#### Text shown:
----------------------------------------
WIPO Arbitration and Mediation Center
ADMINISTRATIVE PANEL DECISION
Cabinet Discounters, Inc. v. Alexander Serkisian, Kitchen, Bath & Floors
Case No. D2015-2093
1. The Parties
Complainant is Cabinet Discounters, Inc. of Columbia, Maryland, United States of America, represented by Cahn & Samuels, LLP, United States of America.
Respondent is Alexander Serkisian, Kitchen, Bath & Floors of Gaithersburg, Maryland, United States of America, self-represented.
2. The Domain Name and Registrar
The disputed domain name <cabinetsdiscounters.com> (the “Domain Name”) is registered with Tucows Inc. (the “Registrar”).
3. Procedural History
The Complaint was filed with the WIPO Arbitration and Mediation Center (the “Center”) on November 17, 2015. On November 18, 2015, the Center transmitted by e-mail to the Registrar a request for registrar verification in connection with the Domain Name. On the same day, the Registrar transmitted by email to the Center its verification response confirming that Respondent is listed as the registrant and providing the contact details. In response to a notification by the Center that the Complaint was administratively deficient, Complainant filed an amended Complaint on November 20, 2015.
The Center verified that the Complaint together with the amended Complaint satisfied the formal requirements of the Uniform Domain Name Dispute Resolution Policy (the “Policy” or “UDRP”), the Rules for Uniform Domain Name Dispute Resolution Policy (the “Rules”), and the WIPO Supplemental Rules for Uniform Domain Name Dispute Resolution Policy (the “Supplemental Rules”).
----------------------------------------
#### Task instructions:
a – Reproduce the passage of the domain name decision that begins at "Respondent is Alexander" and ends after "November 20, 2015.".
b – Pick up the domain name dispute decision after its final sentence and keep writing it.

#### Dataset section:
----------------------------------------
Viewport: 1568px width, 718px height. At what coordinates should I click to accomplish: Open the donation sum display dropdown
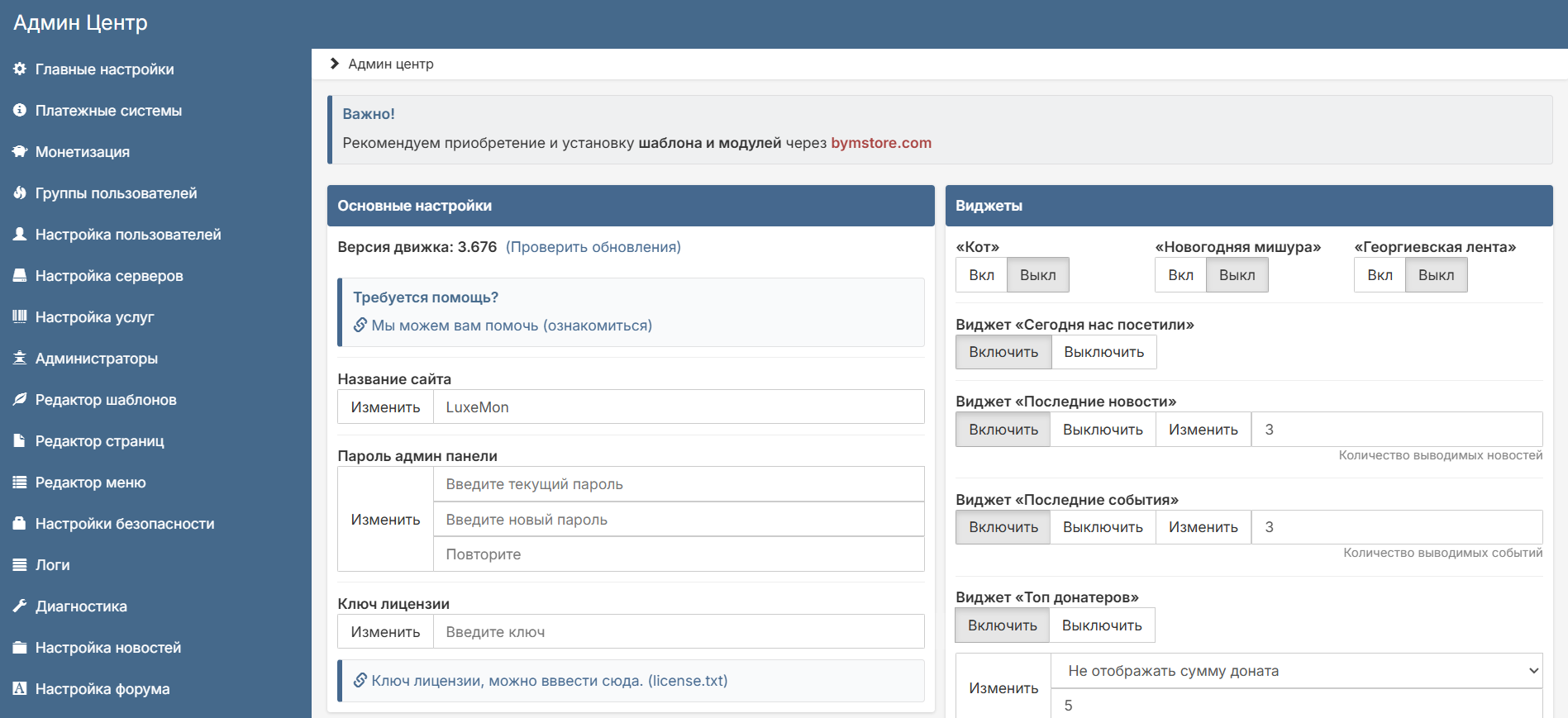click(x=1296, y=671)
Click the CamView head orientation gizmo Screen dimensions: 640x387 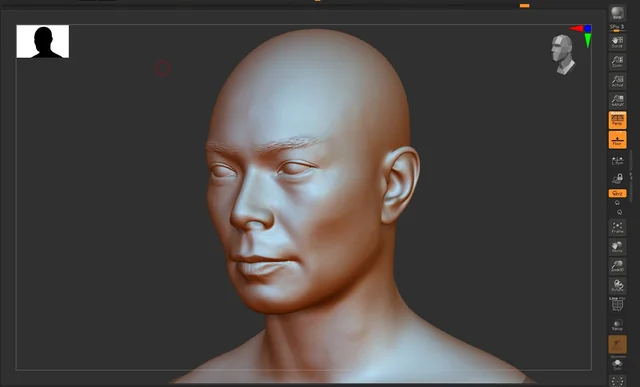[x=563, y=54]
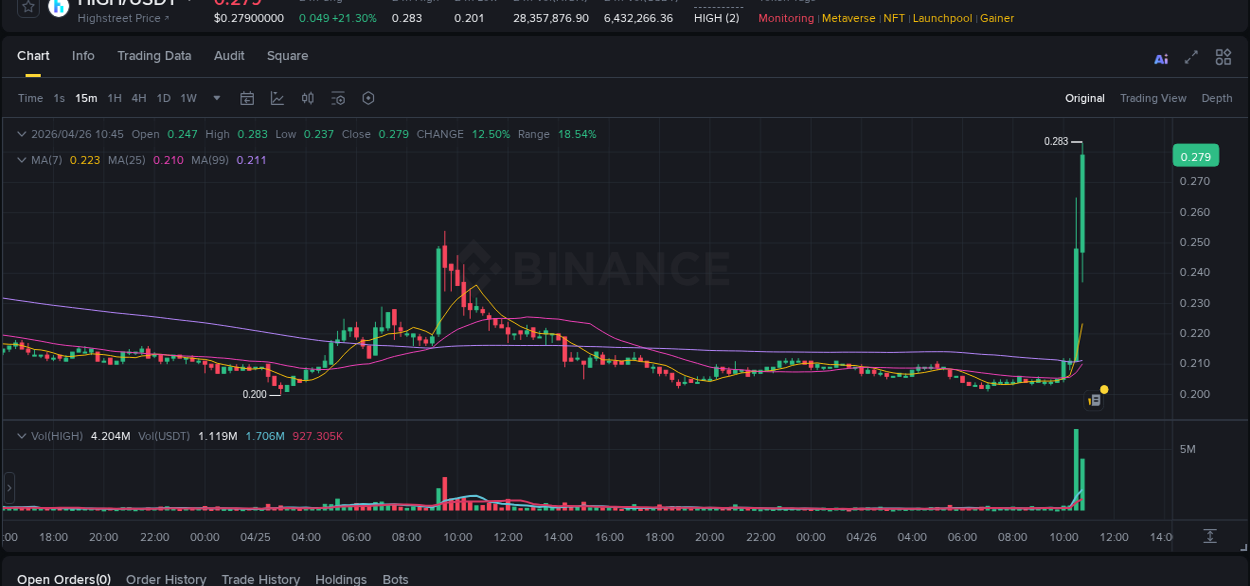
----------------------------------------
#### Answers for the exercise:
a –
Respondent is Alexander Serkisian, Kitchen, Bath & Floors of Gaithersburg, Maryland, United States of America, self-represented.
2. The Domain Name and Registrar
The disputed domain name <cabinetsdiscounters.com> (the “Domain Name”) is registered with Tucows Inc. (the “Registrar”).
3. Procedural History
The Complaint was filed with the WIPO Arbitration and Mediation Center (the “Center”) on November 17, 2015. On November 18, 2015, the Center transmitted by e-mail to the Registrar a request for registrar verification in connection with the Domain Name. On the same day, the Registrar transmitted by email to the Center its verification response confirming that Respondent is listed as the registrant and providing the contact details. In response to a notification by the Center that the Complaint was administratively deficient, Complainant filed an amended Complaint on November 20, 2015.

b –
In accordance with the Rules, paragraphs 2 and 4, the Center formally notified Respondent of the Complaint, and the proceeding commenced on November 26, 2015. In accordance with the Rules, paragraph 5, the due date for Response was December 16, 2015. Respondent submitted email communications on November 20 and 23, 2015 to the Center. On December 14, 2015, the Center received a request to extend the Response due date from Respondent. On December 15, 2015, the Center notified the Parties that the Response due date was extended to December 20, 2015 in accordance with Rules, paragraph 5(b). Respondent submitted further email communications on December 15 and 16, 2015. The Response was filed with the Center on December 20, 2015.
The Center appointed Robert A. Badgley as the sole panelist in this matter on January 8, 2016. The Panel finds that it was properly constituted. The Panel has submitted the Statement of Acceptance and Declaration of Impartiality and Independence, as required by the Center to ensure compliance with the Rules, paragraph 7.
4. Factual Background
Complainant and Respondent are both engaged in the business of home construction and remodeling, including the remodeling of kitchens and bathrooms. The parties are located roughly 26 miles apart in the State of Maryland.
Complainant has been using the mark CABINET DISCOUNTERS for its home construction and remodeling business since 1985. This mark has been registered with the United States Patent and Trademark Office (“USPTO”) since November 2009. Complainant also operates a website accessible via the domain name <cabinetdiscounters.com>.”
The Domain Name was registered on February 11, 2014. The registrant of the Domain Name is listed as Alexander Serkisian, and the registrant organization is listed as “Kitchen Bath&Floors.” The Domain Name resolves to a website which features products and services offered by Respondent. The services offered at Respondent’s website overlap considerably with the services offered by Complainant.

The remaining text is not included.